* EXTRAIT *

=-=-=-=-=

Afin de clarifier ma position relativement à cette affectation potentielle : ma perception est que vous m'écartez du bureau et j'aimerais savoir pourquoi. Le fait de m'affecter à un poste temporaire […] est punitif du fait que je suis placé dans une situation vouée à l'échec compte tenu de mon inexpérience du domaine du renouveau législatif et, avant de me familiariser avec le dossier, je serai de retour au BAIR […]

Existe-t-il une raison de me garder à l'écart du BAIR dont je devrais être informé? […]

[…]

43 Mme Lockett a écrit à M. Synowski, le 27 juin 2003, pour l'informer qu'elle n'avait plus l'intention de le réaffecter au Secrétariat du renouveau législatif  parce qu'il l'avait convaincue en raison de l'inconfort qu'il avait manifesté face à cette affectation (pièce G-8). Elle avait plutôt décidé de l'affecter à des tâches au sein du BAIR reliées aux dossiers internationaux. Dans son courriel, elle précisait ce qui suit :

[Traduction]

[…]

Pendant ce temps, vous serez sous ma supervision directe. Vous conserverez votre salaire actuel, ainsi que votre niveau et titre  actuels. Votre lieu de travail sera le BAIR, comme cela était le cas auparavant.

=-=-=-=-=

Extraits du jeu de données:
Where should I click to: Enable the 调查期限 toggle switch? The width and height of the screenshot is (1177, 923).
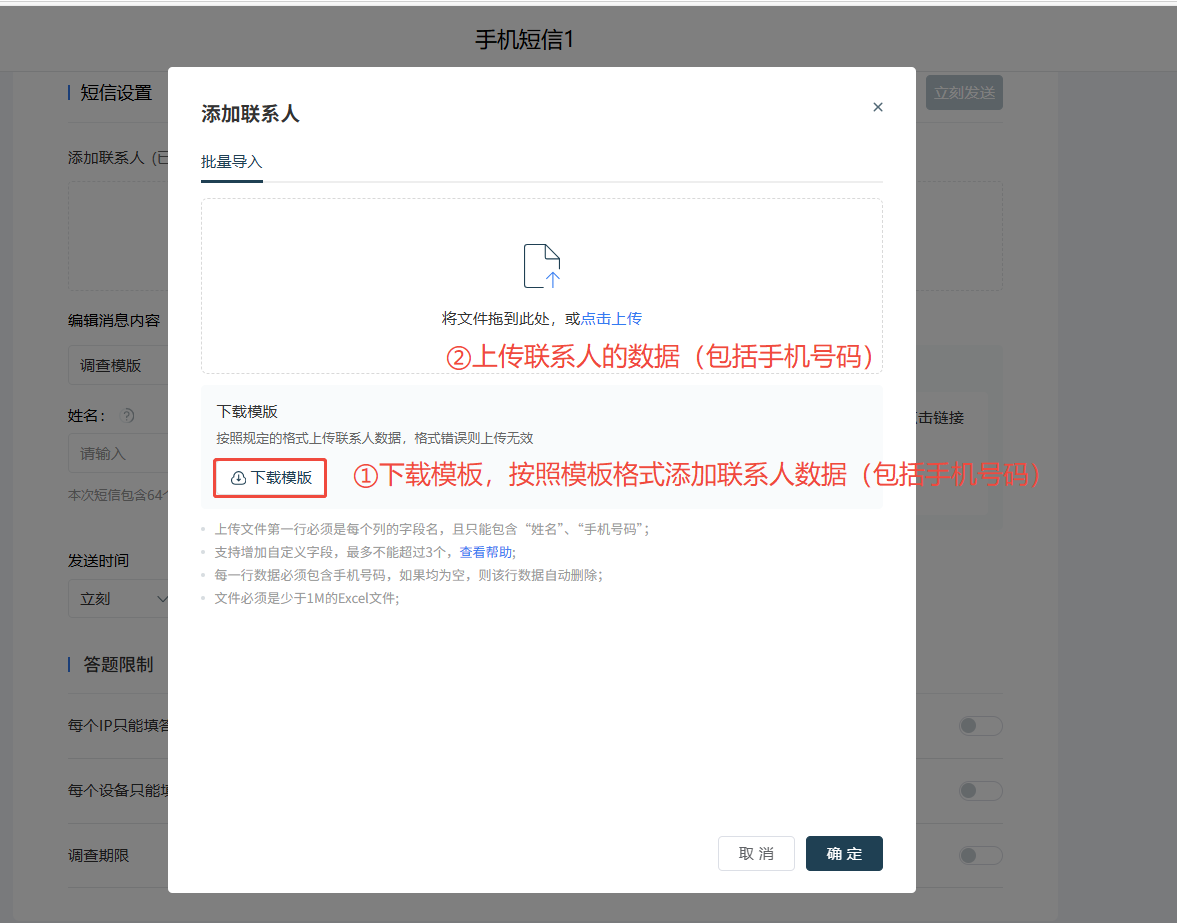[x=979, y=855]
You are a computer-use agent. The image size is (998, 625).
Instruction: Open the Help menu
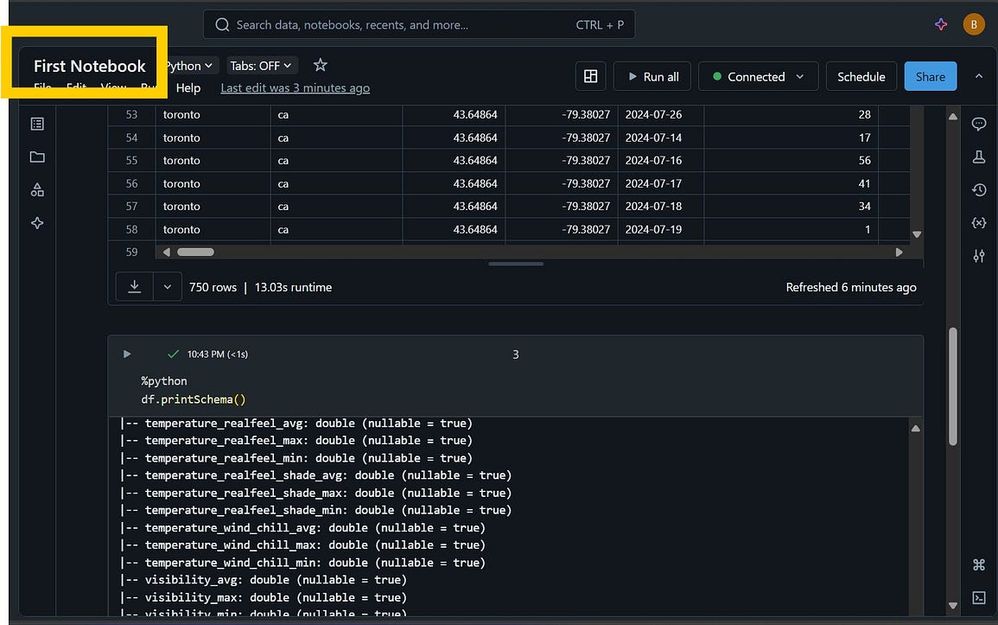coord(188,88)
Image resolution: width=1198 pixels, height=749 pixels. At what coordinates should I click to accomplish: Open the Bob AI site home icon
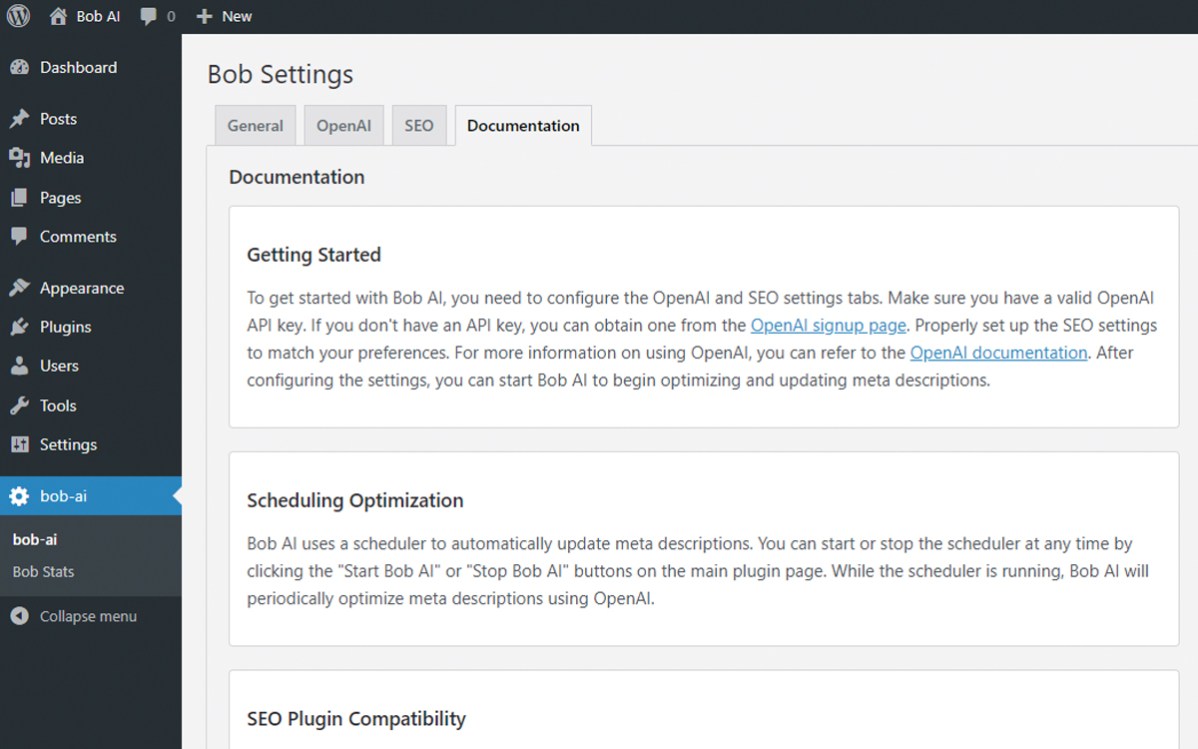coord(58,16)
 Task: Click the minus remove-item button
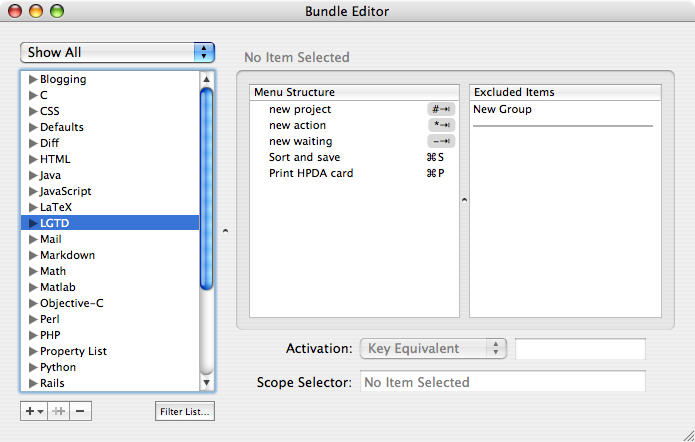click(80, 411)
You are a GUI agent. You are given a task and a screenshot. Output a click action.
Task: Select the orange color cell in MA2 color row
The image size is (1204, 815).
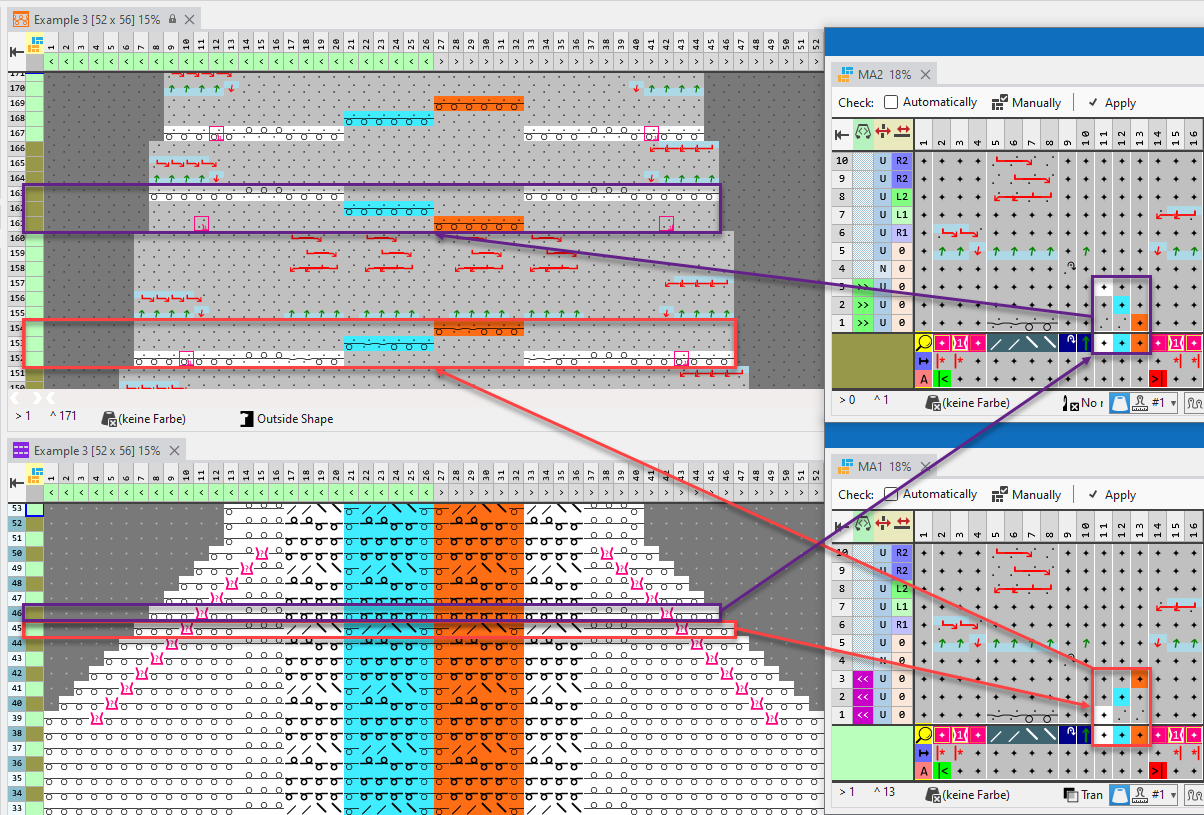pyautogui.click(x=1139, y=342)
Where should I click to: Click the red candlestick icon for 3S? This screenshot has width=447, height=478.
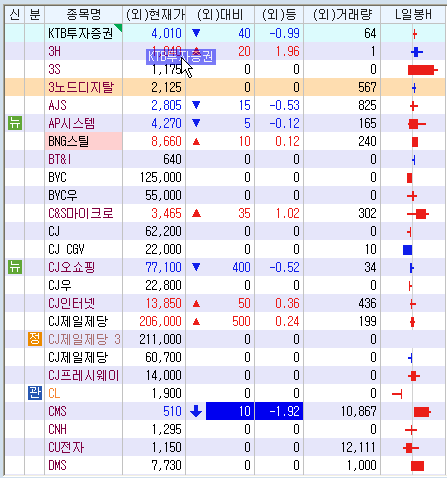[422, 70]
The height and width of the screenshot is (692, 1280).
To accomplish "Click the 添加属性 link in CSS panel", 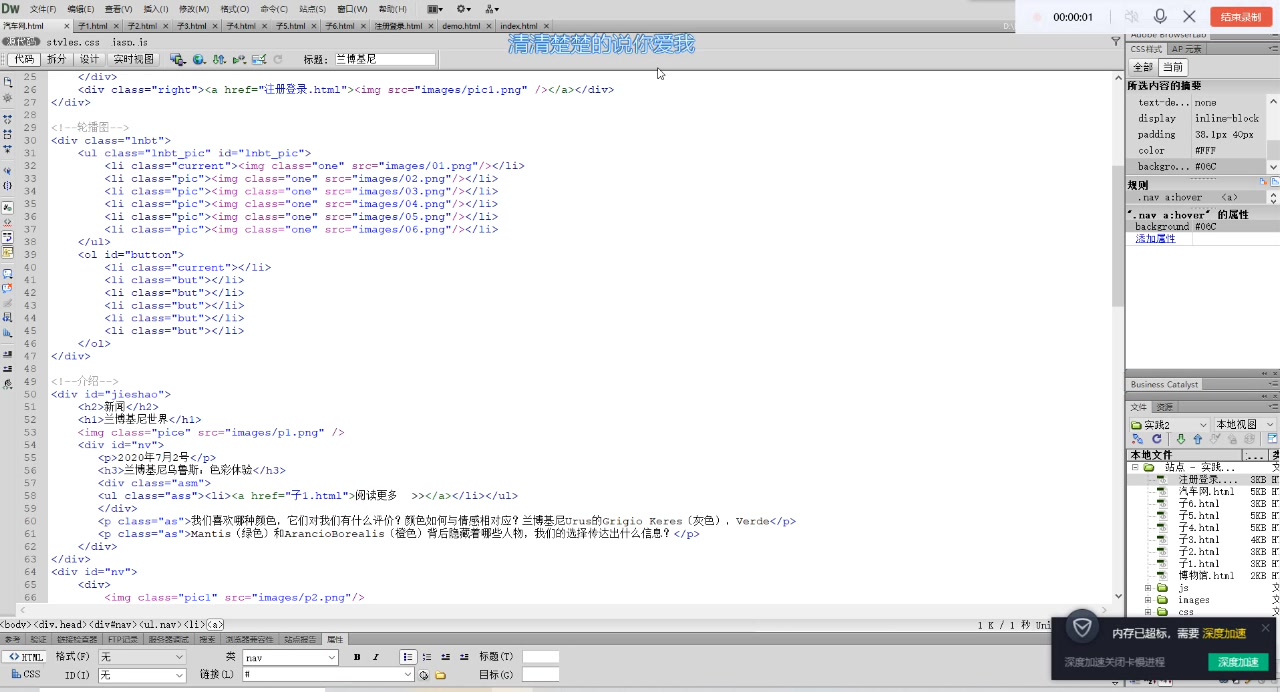I will 1155,239.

=-=-=-=-=

* TÂCHES À RÉALISER *
1 - D'après l'extrait, à quelle date Mme Lockett a-t-elle écrit à M. Synowski ?
2 - Recopiez l'extrait à partir de « [Traduction] » jusqu'à « le cas auparavant. » inclus.

* CORRIGÉ DES EXERCICES *
1 - Le 27 juin 2003.

2 -
[Traduction]

[…]

Pendant ce temps, vous serez sous ma supervision directe. Vous conserverez votre salaire actuel, ainsi que votre niveau et titre  actuels. Votre lieu de travail sera le BAIR, comme cela était le cas auparavant.